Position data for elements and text
[start]

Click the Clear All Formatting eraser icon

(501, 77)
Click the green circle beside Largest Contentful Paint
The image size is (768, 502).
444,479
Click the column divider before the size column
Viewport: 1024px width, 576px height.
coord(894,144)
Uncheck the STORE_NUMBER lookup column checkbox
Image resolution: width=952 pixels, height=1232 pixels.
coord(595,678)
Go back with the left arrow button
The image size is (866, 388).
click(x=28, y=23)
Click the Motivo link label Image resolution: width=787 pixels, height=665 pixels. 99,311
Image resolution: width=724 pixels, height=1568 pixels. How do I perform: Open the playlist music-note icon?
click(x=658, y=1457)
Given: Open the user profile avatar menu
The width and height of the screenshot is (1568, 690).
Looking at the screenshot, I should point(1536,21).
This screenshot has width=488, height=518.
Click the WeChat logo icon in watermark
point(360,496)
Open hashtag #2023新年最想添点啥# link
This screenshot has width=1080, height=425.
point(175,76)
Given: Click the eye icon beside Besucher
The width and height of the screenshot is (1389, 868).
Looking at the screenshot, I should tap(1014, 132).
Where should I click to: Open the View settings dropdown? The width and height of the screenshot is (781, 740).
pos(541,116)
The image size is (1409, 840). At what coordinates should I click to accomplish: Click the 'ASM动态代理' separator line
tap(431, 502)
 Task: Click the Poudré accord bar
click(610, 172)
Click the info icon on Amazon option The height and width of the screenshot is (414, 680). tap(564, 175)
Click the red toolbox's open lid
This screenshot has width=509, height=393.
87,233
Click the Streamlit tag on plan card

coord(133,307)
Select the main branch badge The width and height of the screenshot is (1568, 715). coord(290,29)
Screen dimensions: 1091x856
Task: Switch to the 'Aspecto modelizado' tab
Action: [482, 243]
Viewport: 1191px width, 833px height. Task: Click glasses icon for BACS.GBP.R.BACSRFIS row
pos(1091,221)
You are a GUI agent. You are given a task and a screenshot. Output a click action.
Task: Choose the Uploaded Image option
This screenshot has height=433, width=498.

[end]

**WHAT IS EXPECTED:** Copy the rows word for word, starting at the first row and ending with the line that contains "click(x=658, y=1457)", including that line.

**SOLUTION FOR THIS TASK:**
Click the Clear All Formatting eraser icon

(501, 77)
Click the green circle beside Largest Contentful Paint
The image size is (768, 502).
444,479
Click the column divider before the size column
Viewport: 1024px width, 576px height.
coord(894,144)
Uncheck the STORE_NUMBER lookup column checkbox
Image resolution: width=952 pixels, height=1232 pixels.
coord(595,678)
Go back with the left arrow button
The image size is (866, 388).
click(x=28, y=23)
Click the Motivo link label Image resolution: width=787 pixels, height=665 pixels. 99,311
Image resolution: width=724 pixels, height=1568 pixels. How do I perform: Open the playlist music-note icon?
click(x=658, y=1457)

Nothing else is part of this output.